The other important role is synonym control. Many natural language words refer to the same thing or concept. Controlled vocabularies identify and explicitly link the preferred terms used for metadata, while the synonym terms are used for cross reference.
[MARINA]
Types
Controlled vocabularies come in several types, but here we’ll focus on the types most commonly used in digital collections - thesauri, authority files and subject heading lists. For the sake of consistency and interoperability the use of established controlled vocabularies is recommended, although in some cases the content can be very specific and require a local vocabulary. Here we’ve listed some commonly used vocabularies.
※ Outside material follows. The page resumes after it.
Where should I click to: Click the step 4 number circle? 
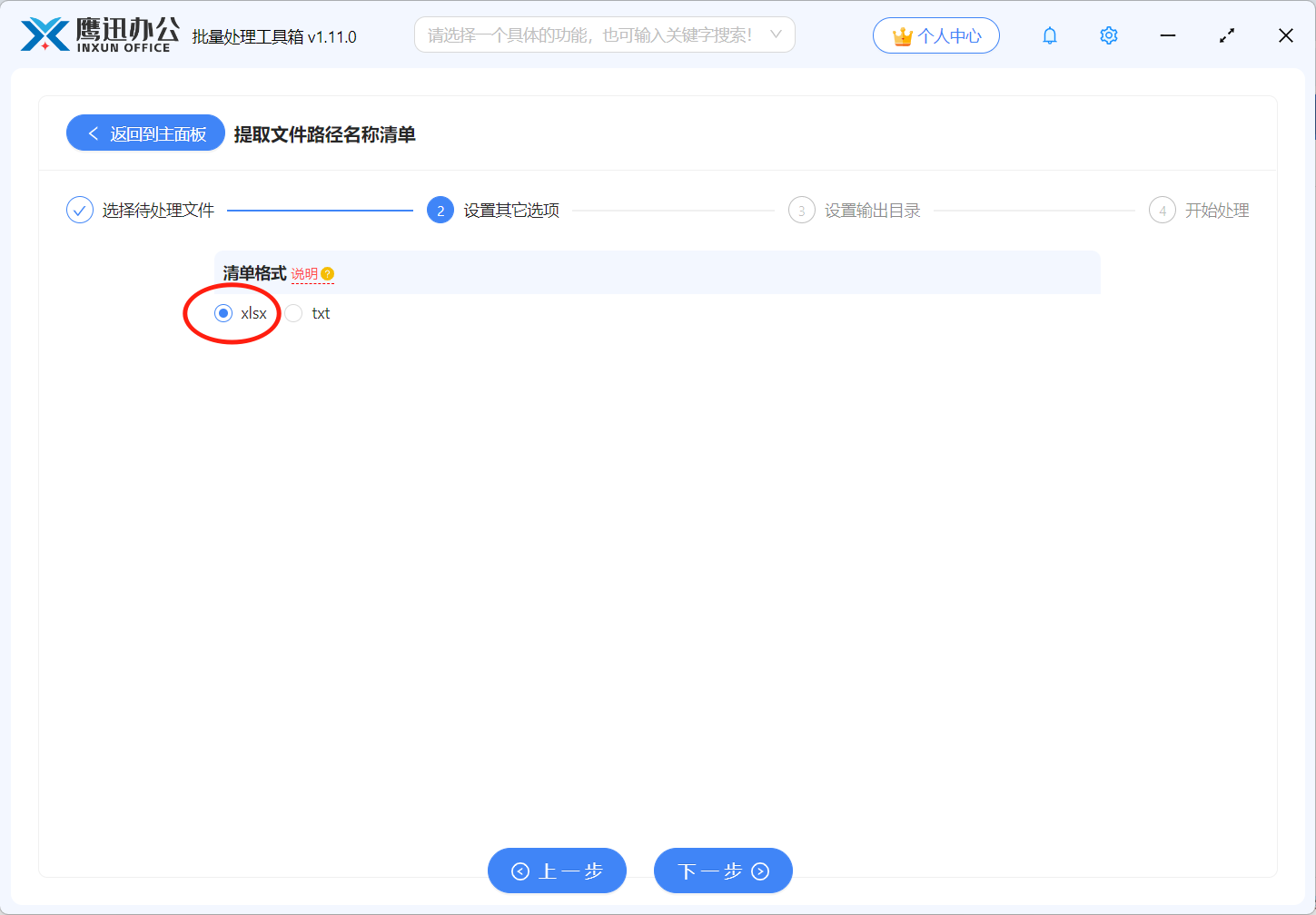coord(1163,211)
Some of them are linked data ready and provide persistent identifiers for each term.
Issues
Some of the issues that occur with controlled vocabularies are inconsistency and redundancy.
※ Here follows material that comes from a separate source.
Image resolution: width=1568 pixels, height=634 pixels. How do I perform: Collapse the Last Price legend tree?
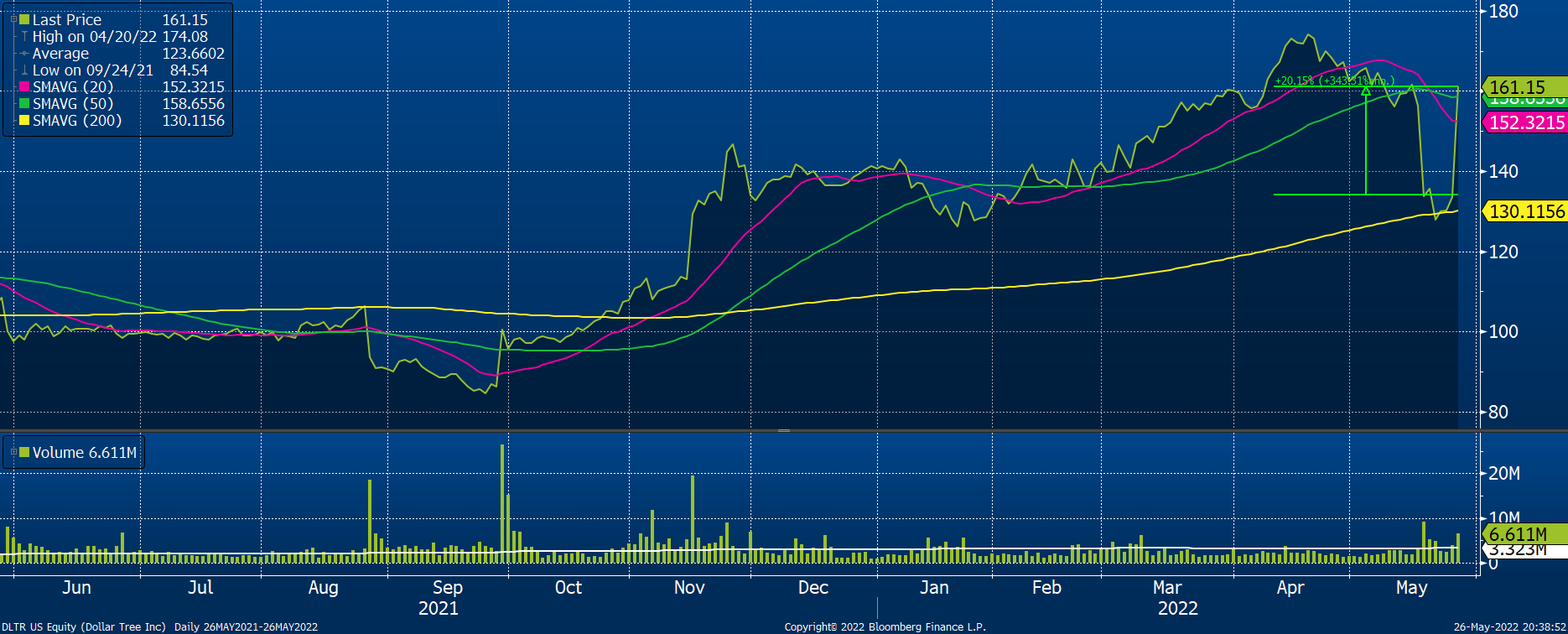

Inconsistency happens in the context of metadata creation - the people who describe the objects (especially if it’s graphical) are humans and may be subjective when selecting terms. Although the terms come from controlled authority file, this subjectivity leads to inconsistencies.
Redundancy happens again in the context of metadata creation - the metadata creators can select from a list of controlled terms and sometimes they select synonymous terms to describe the same object which is unnecessary and may lead to retrieval problems. For example the TGM vocabulary has multiple terms for photos: “photographs”, “photographic prints”, “color photographs”, “Black & white photographs”. Best practice is to decide which term is best for a specific resource type and stick to it rather than using multiple synonymous terms.